Tuesday, December 01, 2009

Next

Please, please her words pleaded

from tearful trembling lips,

as I watched her standing at the counter

of the hospital billing office,

her desperation so apparent in her voice,

mutters of pain over the care,

infection caused by incompetence

when her son was given wrong medication.

 

But the clerk didn’t care,

he merely poured over his papers

utterly indifferent to the injustice,

hardly listening to her words,

never even acknowledged the wrong,

just stamped her form with a date stamp,

then said, “next.”

 

She turned, a working class woman with no insurance,

who had brought her son for an emergency.

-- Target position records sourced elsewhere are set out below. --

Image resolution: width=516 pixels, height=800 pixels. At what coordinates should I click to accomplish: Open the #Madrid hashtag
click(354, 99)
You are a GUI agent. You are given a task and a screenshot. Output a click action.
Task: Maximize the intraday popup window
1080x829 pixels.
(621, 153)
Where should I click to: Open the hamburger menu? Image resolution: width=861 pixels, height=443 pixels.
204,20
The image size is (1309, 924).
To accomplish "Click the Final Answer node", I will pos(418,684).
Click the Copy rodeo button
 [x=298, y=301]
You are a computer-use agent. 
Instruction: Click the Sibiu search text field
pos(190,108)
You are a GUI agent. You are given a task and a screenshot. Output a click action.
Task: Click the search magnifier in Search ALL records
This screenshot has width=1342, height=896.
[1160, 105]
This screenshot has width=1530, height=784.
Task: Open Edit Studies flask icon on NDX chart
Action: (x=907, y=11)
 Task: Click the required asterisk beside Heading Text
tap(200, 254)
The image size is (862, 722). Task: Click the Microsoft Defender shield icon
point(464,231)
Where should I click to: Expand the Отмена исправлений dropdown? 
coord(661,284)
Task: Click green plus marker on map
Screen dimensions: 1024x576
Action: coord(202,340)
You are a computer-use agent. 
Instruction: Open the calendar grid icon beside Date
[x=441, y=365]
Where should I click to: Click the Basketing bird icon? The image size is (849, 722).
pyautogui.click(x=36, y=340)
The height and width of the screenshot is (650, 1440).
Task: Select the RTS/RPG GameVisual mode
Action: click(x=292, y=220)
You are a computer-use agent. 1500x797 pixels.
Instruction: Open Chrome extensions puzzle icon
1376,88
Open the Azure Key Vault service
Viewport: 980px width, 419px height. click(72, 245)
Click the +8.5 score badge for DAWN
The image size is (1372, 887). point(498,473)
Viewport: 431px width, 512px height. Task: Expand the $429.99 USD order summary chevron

Hands held the photo of her child,

now in a comma from being given a wrong injection,

which was denied by the staff

that blamed her for not telling them

he was allergic to a certain antibiotic.

 

Oh her voice tried to insist

it had been told to the receiving nurse,

yet she had no proof,

not a single evidence to validate her claim.

 

Was another tragedy of life

quickly lost in the shuffle of patients,

so sadly too easily forgotten.

 

How many of those stories

remain vapors absorbed by white walls,

where you might be treated with some concern

even if the last one helped

still lingers in a comatose state

from a hasty, apathetic case of OOPS

only prayer that perhaps

somehow they will have a miracle in their heart

and not duplicate the amnesia,

which will spare you being treated the same.